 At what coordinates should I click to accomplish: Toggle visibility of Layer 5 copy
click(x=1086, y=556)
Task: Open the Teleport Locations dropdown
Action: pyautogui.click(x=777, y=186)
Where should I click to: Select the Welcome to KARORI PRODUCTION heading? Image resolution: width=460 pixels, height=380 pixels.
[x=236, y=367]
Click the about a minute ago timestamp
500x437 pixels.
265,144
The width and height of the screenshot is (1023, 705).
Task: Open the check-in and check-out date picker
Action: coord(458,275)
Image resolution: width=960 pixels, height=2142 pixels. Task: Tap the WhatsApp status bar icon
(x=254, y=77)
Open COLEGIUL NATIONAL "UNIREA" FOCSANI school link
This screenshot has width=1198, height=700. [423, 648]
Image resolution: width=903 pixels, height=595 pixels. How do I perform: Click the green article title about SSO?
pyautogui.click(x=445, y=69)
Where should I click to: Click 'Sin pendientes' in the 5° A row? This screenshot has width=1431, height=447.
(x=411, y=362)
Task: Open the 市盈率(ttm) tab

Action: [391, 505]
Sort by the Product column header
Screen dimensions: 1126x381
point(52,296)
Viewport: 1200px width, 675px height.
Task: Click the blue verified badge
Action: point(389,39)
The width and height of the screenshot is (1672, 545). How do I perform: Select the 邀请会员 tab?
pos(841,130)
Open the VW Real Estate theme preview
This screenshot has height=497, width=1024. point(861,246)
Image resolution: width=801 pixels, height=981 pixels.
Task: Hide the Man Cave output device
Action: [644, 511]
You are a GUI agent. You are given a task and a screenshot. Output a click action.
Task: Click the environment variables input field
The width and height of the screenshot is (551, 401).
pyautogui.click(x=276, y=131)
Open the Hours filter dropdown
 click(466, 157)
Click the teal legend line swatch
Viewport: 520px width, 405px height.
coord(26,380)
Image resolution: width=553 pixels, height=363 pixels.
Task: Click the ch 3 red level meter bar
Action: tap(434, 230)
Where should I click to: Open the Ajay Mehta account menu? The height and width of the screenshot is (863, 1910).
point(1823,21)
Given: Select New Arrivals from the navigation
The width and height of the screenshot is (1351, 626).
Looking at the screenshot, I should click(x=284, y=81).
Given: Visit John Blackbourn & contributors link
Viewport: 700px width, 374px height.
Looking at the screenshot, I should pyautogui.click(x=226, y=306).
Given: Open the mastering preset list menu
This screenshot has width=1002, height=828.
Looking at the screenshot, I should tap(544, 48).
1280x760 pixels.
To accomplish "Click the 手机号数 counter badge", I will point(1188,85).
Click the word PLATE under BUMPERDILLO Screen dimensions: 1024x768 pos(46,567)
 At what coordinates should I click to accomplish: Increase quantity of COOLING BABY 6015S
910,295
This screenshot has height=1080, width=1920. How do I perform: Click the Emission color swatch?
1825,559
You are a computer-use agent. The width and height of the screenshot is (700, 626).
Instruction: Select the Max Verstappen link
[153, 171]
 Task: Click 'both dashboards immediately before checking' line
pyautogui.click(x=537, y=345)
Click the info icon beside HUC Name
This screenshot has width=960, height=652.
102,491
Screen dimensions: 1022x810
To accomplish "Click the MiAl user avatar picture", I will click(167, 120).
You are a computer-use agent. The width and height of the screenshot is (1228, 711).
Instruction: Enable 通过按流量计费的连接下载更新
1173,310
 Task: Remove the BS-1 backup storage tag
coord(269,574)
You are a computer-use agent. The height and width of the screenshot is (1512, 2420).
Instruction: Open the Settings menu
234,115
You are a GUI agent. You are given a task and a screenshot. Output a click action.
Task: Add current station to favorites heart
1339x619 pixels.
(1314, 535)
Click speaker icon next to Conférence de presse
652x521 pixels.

· · ·

Please copy every line in the entries where "agent" appears.

→ Solved problem:
You are a GUI agent. You are given a task and a screenshot. Output a click action.
You are a computer-use agent. The width and height of the screenshot is (700, 626).
You are a computer-use agent. The width and height of the screenshot is (1228, 711).
You are a computer-use agent. The height and width of the screenshot is (1512, 2420).
You are a GUI agent. You are given a task and a screenshot. Output a click action.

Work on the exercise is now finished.